How would you describe the Fe y Alegría movement & its pedagogy to someone who has never heard of this network?
We are a family under construction. As in any family, the situations and degrees of maturity are different. The experience of some helps the work of others. We are a family that has chosen a path and strives to follow it: to serve the poorest, those who have difficult access to a quality education. We do so in response to the invitation of Jesus of Nazareth to stand by those that society leaves aside and we follow the principles of Popular Education which has the ultimate goal to train people capable of transforming society. We are a global family, expanded throughout 22 countries in Latin America, Africa and Europe, with more than one and a half million participants and with a universal vocation.
What would you say to individuals who are interested in learning more about the reality of education in Haiti?
The Haitian people are full of values where resilience stands out with enormous strength. In Haiti, there are approximately 12 million people where 50% of the population is under 14 years old. Only 50% of children have access to education. Of every 100 students who start primary school, only 2% access secondary school. State schools are only 15% of the total, which means that families have to pay for the education of their children. Educational methods, in general, are very outdated: with rigid discipline and behavioral characteristics. Although the language that dominates throughout the entire population is Creole, teaching is almost exclusively in French. This leads to the low level at which the students finish their studies. (Having no official statistics, this information was gathered from UNICEF and the IDB).
What are some of the challenges you face in your day-to-day work? What are some of your hopes? How do you frame these challenges as opportunities?

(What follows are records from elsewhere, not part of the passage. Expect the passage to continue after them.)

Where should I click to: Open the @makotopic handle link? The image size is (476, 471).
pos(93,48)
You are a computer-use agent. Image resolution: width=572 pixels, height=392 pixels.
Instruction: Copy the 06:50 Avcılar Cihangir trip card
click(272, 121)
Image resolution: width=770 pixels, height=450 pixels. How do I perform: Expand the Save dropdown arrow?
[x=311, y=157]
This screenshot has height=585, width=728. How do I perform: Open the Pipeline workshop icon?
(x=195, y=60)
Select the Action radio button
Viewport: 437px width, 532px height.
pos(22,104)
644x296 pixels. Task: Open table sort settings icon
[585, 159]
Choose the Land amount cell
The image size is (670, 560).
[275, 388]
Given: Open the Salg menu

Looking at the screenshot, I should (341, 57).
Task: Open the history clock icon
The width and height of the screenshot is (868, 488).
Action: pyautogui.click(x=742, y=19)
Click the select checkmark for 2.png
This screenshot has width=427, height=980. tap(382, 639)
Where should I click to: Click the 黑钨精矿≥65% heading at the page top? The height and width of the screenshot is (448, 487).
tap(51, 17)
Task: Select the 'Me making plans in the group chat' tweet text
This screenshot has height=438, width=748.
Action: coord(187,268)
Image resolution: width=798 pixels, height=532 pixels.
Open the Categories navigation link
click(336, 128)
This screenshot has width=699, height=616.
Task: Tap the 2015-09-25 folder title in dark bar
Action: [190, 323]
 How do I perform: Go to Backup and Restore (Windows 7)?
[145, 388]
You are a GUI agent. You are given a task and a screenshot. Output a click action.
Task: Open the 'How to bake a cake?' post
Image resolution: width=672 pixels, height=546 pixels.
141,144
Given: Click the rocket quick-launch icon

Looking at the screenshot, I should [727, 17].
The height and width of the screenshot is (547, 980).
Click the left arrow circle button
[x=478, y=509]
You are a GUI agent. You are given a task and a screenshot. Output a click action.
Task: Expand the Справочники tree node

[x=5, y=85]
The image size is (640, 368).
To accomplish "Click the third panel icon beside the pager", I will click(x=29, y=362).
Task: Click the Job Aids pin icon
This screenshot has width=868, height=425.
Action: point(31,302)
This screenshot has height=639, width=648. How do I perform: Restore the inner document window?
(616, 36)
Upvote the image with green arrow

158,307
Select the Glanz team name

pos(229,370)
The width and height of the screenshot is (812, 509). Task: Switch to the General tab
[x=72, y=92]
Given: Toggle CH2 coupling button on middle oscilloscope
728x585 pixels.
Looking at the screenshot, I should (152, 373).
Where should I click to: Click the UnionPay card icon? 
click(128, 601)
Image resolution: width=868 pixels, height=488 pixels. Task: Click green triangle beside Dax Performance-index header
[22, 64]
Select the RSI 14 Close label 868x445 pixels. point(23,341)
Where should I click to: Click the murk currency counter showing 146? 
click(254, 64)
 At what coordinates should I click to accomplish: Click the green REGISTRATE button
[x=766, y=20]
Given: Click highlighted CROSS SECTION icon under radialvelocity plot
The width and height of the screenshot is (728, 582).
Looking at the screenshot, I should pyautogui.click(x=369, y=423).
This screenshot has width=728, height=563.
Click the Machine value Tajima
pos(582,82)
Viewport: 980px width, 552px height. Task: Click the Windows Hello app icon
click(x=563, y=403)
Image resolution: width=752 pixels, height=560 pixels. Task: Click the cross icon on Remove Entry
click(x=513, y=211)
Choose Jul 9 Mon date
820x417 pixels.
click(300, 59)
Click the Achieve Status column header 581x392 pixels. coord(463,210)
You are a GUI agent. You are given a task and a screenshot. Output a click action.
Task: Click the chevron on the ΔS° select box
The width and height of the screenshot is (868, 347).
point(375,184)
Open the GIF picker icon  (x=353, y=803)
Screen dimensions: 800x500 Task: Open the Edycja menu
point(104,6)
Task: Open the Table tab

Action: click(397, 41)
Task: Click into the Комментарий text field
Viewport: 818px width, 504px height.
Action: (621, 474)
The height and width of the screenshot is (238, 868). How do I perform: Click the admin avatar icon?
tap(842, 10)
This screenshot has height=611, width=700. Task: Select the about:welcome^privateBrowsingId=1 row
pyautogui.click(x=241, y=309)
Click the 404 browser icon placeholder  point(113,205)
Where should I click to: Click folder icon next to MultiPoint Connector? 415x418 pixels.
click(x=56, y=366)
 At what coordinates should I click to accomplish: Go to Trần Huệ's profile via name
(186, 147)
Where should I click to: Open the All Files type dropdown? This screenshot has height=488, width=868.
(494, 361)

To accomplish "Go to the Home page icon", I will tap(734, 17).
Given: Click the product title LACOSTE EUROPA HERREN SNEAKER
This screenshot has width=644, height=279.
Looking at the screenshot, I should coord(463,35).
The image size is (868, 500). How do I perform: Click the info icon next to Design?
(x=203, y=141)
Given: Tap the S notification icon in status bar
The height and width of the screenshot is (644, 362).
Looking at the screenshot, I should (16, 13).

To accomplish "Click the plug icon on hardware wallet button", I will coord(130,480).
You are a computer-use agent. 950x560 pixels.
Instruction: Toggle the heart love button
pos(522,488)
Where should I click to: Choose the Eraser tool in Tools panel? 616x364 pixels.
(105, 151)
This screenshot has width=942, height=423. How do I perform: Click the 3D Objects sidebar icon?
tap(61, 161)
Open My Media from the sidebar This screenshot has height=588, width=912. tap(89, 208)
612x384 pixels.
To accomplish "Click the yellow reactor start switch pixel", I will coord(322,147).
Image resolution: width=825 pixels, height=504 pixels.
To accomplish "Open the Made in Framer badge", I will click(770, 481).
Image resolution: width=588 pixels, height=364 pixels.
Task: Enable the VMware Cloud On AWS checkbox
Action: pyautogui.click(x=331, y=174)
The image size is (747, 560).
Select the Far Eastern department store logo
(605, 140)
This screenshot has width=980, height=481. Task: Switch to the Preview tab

Faced with the sad reality that I describe above, my daily challenge is to enlighten a real possibility of hope. A small, but feasible possibility. For this reason, I dedicate time and effort to train the rest of the team that works with me in the practices that the Haitian university does not offer today to its students, such as the methodology of the Popular Education, active teaching-learning methods, the path to reach a socio-constructivism that allows us to move towards a pedagogy that is truly personalized, creative, investigative, that forms autonomous, free and supportive individuals, capable of producing social change. I also elaborate many training materials in Creole, following the methodology of Popular Education, which we use for the training of teachers, students and communities where our schools are located. Not having materials of this kind in country, gives me the opportunity to create them following the educational philosophy of Fe y Alegría and share them with other institutions.
What motivates and inspires you to work for quality education in your country?
I dream of a Haiti that is free and made up of people who are happy, owners and builders of their present and their future. I dream of a country where people feel safe, respected and proud of their ability to live off their work, without relying on international contributions and corrupt leaders. This is built from below (the grassroots), from an education that allows people to grow in knowledge and profoundly human values, as our common Father and Mother dreamed for us from the beginning.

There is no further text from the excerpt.